» **ЗАДАНИЕ A**
Пожалуйста, отредактируйте в записях участок от строки с «professional [1174, 450]» до строки с «action is located at coordinates (304, 332).» включительно: замените «develops» на «evolves», а всё прочее оставьте как есть. Приведите только эти строки.

++++ ВЫБРАННЫЙ ОТРЫВОК

Человек, соблюдающий правила благоразумия, строгой справедливости и человеколюбия, может считаться вполне добродетельным. Но для соблюдения этих правил еще недостаточно самого основательного знания их. Страсти могут обольстить и ослепить его вплоть до забвения всех законов, которым он решил подчиниться в спокойном состоянии и в здравом уме. Поэтому самые высокие правила нравственности нуждаются еще в самообладании, при содействии которого он только и может исполнять свои обязанности.

Некоторые из ведущих древних моралистов подразделяли страсти на два класса. К первому они причисляли все те, которые без приложения нами усилий ни на мгновение не могут быть сдержаны самообладанием, а ко второму – все те, которые легко могут быть сдержаны как на мгновение, так и на короткий промежуток времени, но которые, однако, постоянно обладая притягательной силой, весьма способны приводить к серьезным отклонениям.

Гнев и страх вместе с некоторыми другими страстями принадлежат к первому классу, а склонность к удобствам жизни, любовь к удовольствию, жажда похвалы – ко второму. Почти всегда бывает трудно сдержать хоть на минуту сильный страх или жестокий гнев. Однако нетрудно приостановить на минуту или на непродолжительное время склонность к удобствам жизни, любовь к удовольствию, жажду к похвале или к другим подобного рода наслаждениям, основывающимся на себялюбии. Но так как они непрерывно возбуждают нас, то нередко влекут за собой такие слабости, которых мы сами стыдимся. Можно сказать, что страсти первого класса сразу отвлекают нас от выполнения долга, а страсти второго делают это постепенно. Древние моралисты называли силою, геройством, душевным величием то самообладание, которое справляется с первыми, и давали название приличия, умеренности, воздержания, скромности – господству над вторыми.

++++++++
++++ ПОКАЗАННЫЕ ЗАПИСИ

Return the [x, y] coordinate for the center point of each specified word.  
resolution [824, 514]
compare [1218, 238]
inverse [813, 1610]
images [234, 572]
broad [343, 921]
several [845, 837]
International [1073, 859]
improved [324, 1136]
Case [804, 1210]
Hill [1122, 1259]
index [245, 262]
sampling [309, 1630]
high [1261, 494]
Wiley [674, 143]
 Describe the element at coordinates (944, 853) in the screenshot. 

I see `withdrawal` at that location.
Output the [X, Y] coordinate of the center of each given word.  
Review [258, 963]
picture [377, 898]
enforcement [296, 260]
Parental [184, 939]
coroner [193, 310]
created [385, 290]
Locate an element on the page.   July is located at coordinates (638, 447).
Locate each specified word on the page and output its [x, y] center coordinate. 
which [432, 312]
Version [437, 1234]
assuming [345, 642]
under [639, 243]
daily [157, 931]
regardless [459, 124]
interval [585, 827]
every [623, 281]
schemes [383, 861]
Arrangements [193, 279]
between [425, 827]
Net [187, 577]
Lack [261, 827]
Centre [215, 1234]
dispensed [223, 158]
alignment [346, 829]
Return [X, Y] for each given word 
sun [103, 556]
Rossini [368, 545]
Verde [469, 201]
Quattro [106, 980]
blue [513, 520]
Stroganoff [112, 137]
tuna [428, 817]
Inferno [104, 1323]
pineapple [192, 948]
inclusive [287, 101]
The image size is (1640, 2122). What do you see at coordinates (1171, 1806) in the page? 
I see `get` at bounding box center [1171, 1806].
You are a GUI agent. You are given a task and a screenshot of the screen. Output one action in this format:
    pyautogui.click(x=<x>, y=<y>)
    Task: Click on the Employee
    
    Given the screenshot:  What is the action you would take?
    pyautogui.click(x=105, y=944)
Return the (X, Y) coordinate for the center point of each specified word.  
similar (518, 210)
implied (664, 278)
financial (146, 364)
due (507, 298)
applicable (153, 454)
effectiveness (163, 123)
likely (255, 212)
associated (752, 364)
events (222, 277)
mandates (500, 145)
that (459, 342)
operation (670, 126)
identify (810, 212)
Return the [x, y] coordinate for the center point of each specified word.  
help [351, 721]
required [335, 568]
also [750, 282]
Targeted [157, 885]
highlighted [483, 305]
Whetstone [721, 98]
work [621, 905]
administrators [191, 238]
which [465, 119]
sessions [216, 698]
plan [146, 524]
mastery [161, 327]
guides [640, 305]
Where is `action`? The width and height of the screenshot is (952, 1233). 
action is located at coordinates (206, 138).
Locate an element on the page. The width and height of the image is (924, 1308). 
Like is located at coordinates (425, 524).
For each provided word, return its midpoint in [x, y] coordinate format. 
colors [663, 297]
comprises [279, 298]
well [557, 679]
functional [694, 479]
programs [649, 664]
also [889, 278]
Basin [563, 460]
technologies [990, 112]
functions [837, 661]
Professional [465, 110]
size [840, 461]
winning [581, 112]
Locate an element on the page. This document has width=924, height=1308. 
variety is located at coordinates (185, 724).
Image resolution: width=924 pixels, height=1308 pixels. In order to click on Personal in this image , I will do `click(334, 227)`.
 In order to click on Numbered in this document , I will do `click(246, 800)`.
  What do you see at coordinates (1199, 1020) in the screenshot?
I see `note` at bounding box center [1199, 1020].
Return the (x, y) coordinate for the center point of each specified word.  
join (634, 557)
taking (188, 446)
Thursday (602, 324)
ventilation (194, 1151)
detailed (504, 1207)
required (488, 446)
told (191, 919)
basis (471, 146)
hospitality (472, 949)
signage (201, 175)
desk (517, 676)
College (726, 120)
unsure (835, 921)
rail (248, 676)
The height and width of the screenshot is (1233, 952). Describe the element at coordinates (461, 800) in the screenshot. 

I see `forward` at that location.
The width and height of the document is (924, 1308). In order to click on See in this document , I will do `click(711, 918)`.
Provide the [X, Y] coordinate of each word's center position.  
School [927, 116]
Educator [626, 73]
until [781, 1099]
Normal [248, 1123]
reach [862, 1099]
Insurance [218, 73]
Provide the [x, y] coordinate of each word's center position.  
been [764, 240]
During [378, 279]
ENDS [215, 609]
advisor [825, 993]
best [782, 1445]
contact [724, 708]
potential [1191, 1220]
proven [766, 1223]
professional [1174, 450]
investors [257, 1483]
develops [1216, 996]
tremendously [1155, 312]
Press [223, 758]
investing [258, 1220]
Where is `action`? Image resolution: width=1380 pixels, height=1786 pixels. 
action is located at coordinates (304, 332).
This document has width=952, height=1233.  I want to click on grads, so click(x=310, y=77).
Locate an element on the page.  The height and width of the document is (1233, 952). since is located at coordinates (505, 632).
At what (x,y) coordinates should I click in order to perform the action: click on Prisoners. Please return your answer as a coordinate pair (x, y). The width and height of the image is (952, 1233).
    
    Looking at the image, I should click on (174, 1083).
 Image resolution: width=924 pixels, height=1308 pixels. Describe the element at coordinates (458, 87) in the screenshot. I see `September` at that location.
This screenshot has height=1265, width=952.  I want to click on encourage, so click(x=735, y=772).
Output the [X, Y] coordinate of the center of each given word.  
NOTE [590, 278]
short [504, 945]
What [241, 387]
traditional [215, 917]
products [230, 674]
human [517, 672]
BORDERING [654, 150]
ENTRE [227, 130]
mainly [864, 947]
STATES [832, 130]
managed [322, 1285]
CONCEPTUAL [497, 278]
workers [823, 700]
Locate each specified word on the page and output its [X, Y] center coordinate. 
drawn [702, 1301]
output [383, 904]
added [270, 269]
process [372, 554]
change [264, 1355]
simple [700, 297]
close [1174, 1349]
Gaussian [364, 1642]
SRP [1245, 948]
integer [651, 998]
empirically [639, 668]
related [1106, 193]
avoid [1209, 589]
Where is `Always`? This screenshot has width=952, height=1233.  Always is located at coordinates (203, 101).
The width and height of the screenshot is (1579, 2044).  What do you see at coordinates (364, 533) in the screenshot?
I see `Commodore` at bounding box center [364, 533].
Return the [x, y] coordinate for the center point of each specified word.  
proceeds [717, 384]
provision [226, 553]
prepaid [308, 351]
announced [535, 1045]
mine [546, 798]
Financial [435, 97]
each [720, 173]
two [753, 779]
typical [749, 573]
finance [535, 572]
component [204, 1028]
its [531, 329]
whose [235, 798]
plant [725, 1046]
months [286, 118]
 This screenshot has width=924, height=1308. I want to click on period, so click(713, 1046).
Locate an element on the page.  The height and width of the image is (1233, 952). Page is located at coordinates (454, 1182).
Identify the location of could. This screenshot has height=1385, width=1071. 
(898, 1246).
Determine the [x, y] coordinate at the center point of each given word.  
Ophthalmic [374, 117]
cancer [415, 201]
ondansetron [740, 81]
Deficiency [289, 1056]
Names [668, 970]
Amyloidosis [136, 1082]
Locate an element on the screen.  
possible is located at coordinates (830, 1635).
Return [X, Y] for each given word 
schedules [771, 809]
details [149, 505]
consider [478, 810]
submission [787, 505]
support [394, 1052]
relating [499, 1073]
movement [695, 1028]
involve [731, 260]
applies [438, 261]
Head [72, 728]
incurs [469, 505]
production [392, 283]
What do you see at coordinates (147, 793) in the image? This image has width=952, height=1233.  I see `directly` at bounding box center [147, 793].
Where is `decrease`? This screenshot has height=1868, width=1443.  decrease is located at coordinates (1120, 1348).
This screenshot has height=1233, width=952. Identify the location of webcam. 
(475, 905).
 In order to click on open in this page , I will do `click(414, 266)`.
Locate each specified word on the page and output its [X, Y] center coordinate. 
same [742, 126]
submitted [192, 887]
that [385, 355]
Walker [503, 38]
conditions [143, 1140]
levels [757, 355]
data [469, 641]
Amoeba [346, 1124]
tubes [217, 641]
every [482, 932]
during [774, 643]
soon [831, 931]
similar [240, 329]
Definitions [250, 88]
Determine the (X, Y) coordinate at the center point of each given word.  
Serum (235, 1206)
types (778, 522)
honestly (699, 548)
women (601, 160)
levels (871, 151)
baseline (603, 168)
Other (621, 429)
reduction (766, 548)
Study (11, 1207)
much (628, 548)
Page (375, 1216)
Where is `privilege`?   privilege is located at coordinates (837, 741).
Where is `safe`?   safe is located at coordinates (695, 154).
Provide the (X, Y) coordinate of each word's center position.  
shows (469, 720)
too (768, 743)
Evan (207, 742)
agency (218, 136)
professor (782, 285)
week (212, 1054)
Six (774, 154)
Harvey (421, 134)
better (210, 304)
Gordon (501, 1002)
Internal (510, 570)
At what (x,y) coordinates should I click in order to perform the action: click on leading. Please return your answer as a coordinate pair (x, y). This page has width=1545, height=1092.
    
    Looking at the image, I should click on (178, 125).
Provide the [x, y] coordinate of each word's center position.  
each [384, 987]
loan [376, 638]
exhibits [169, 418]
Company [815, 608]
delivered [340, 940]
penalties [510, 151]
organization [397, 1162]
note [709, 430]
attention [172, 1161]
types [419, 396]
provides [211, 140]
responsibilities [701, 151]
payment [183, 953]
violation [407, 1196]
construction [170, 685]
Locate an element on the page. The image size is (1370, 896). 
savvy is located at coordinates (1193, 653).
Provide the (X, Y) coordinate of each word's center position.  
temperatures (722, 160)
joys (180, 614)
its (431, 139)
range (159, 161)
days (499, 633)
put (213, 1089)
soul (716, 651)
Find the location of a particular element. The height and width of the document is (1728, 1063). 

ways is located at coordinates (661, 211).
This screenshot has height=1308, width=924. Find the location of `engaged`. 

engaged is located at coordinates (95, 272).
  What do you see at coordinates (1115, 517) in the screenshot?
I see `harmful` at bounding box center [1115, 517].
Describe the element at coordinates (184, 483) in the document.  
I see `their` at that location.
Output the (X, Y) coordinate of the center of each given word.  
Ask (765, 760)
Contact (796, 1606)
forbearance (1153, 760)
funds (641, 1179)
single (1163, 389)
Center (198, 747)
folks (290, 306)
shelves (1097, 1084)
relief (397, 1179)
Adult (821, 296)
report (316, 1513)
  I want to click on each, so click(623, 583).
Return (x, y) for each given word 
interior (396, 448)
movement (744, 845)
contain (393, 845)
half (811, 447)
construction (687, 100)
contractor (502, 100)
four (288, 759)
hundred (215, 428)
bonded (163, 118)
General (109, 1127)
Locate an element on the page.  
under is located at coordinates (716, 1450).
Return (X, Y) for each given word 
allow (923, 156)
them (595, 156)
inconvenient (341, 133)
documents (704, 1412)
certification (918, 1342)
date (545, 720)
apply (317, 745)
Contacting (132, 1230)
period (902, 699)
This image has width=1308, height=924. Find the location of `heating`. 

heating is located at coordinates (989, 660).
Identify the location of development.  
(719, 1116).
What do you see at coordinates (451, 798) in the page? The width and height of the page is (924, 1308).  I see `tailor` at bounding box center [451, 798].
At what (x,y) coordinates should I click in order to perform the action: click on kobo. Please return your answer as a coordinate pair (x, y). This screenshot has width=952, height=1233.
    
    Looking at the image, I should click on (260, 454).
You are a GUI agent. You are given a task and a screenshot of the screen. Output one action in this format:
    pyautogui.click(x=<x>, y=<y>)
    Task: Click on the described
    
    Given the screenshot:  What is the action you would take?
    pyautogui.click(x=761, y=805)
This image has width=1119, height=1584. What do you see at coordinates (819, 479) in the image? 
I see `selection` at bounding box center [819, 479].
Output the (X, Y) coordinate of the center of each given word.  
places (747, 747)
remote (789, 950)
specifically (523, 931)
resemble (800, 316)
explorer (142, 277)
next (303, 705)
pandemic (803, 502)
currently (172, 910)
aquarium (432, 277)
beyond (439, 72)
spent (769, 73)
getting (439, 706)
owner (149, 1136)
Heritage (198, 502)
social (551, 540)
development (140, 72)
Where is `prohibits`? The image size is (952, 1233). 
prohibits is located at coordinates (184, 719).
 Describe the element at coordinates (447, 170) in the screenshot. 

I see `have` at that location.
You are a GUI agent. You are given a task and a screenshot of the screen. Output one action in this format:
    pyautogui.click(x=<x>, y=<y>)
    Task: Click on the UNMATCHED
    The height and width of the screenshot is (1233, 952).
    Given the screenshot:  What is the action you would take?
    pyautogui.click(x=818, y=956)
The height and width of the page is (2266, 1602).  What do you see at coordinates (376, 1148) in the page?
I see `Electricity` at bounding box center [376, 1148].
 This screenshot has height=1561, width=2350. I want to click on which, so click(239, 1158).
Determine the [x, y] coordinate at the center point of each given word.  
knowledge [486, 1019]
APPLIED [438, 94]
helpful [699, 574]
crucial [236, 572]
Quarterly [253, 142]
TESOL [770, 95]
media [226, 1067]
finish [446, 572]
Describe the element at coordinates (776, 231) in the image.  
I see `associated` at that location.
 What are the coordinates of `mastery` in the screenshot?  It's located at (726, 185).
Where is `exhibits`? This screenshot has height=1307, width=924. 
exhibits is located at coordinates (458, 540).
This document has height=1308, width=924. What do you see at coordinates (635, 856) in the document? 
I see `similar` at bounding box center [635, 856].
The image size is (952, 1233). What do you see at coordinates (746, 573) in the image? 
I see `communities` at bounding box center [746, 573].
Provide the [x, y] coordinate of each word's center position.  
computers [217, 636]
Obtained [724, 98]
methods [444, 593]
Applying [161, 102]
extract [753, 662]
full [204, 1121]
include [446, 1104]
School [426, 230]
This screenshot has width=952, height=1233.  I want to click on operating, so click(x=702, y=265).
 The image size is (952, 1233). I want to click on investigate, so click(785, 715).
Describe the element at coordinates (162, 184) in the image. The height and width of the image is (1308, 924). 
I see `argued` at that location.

++++++++

» **ЗАДАНИЕ B**
Продолжите текст о самообладании, начав сразу после его последнего предложения.

» **ОЖИДАЕМЫЙ РЕЗУЛЬТАТ A**
professional [1174, 450]
investors [257, 1483]
evolves [1216, 996]
tremendously [1155, 312]
Press [223, 758]
investing [258, 1220]
Where is `action`? Image resolution: width=1380 pixels, height=1786 pixels. 
action is located at coordinates (304, 332).

» **ОЖИДАЕМЫЙ РЕЗУЛЬТАТ B**
Такое господство над собой, будет ли оно обращено на первые или на вторые страсти, помимо достоинств, вытекающих из всякого полезного свойства, обладает еще и собственным достоинством, ибо дает нам возможность поступать в соответствии с правилами благоразумия, справедливости и человеколюбия. Поэтому оно в определенной степени заслуживает одобрения и восхищения, и достигается это в первом случае развиваемым им в нас сильным и возвышенным характером, а во втором – основанными на нем благоразумием, умеренностью и справедливостью.

Человек, который среди опасностей и мучений приближающейся смерти сохраняет невозмутимое спокойствие и не позволяет себе ни движения, ни слова, которое не вызвало бы сочувствия в беспристрастном постороннем наблюдателе, заслуживает самого высокого восхищения. Если он страдает за истину, за свободу, за справедливость, за любовь к человечеству или к родной стране, то к самому нежному состраданию к его мукам, к негодованию против несправедливых его гонителей, к живой симпатической признательности за его добрые намерения мы присоединяем глубокое уважение к его добродетели, наше восхищение им растет и доходит до благоговения. Среди героев древнего и новейшего времени нам нравятся и .заслуживают особенного нашего расположения те, кто из любви к свободе, к справедливости, к истине погибли на эшафоте и взошли туда с такой непринужденностью и таким достоинством, какие соответствуют столь высоким целям. Если бы враги Сократа оставили его спокойно умереть в своей постели, то слава этого философа, быть может, никогда не была бы окружена таким блеском, с каким прошла она через столько веков. При взгляде на портреты великих людей – сэра Томаса Мора, Рейли, Рассела, Сиднея, выгравированные Вертю и Хаубрейкеном71 и приложенные к книге по истории Англии, всякий чувствует, что помещенный под их изображением топор, напоминающий об их казни, сильнее увеличивает интерес и благоговение к ним, чем все окружающие их атрибуты дворянского происхождения.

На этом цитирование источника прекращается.